Our clients live in a classic log home made by local log builders when the revival of these iconic wooden structures was just getting started in North America. Set deep in a forest so thick you can barely see the lake in front, the home has gothic qualities. It is tall, heavily shaded and has a medieval "castle like" feel. The roofs are steeply pitched and the ceilings are high and vaulted. The interior is anchored by a massive stone fireplace that one must walk through to get to the second floor. The interior trim, furniture, and art all point to work done by fine craftsman. We learned that much of the work in fact was done by the owners.
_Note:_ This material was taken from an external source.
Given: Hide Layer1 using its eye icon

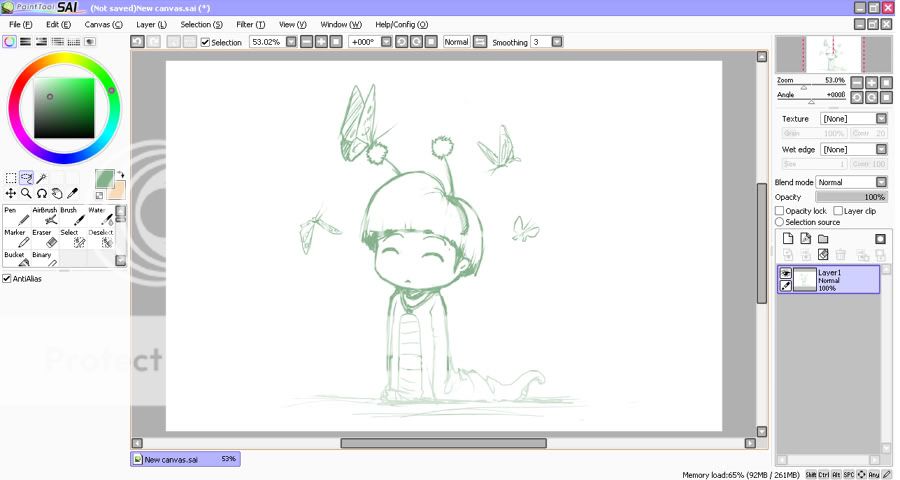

In spite of the fine workmanship displayed throughout the house the roof had been a problem for many years. Heat was escaping through the ceiling and was melting snow on the roof causing ice build up and water leakage into the house. The skylights were the greatest offender and the client was frequently making trips to the roof to remove snow around them before it could melt and trickle into the house. He had a ladder mounted permanently on the roof to facilitate his regular trips up the steeply pitched roof.

Our job was to remove the weathered cedar shakes and the tired fiberglass batts that were filled with mouse galleries and bats. Two leaky skylights were removed and a large dormer was framed over one of the skylight holes. Striving to significantly improve the energy efficiency of the roof system we sprayed a 2" layer of polyurethane foam against a layer of 2" expanded polystyrene board that the original builder had placed above the drywall on the cathedral ceilings. The roof trusses were netted from above and a 12" layer of blown-in-blanket (BIBS) fiberglass was placed above the foam. The insulation value of the roof was raised to R60 and the 2" layer of sprayed polyurethane provided a superior vapour barrier to the original 6 mil poly that had many penetrations.
The roof was buttoned up just before the snows came and our client was delighted to know that he wouldn't have to continue ice climbing on his roof this winter to keep his home dry.

In the next phase of the work a timber frame porch will be wrapped around 2 sides of our client's home in the spring. We are now cutting the timber frame in our shop in preparation for our return. In a future article I will describe the gothic style frame that we are building in our shop as I write.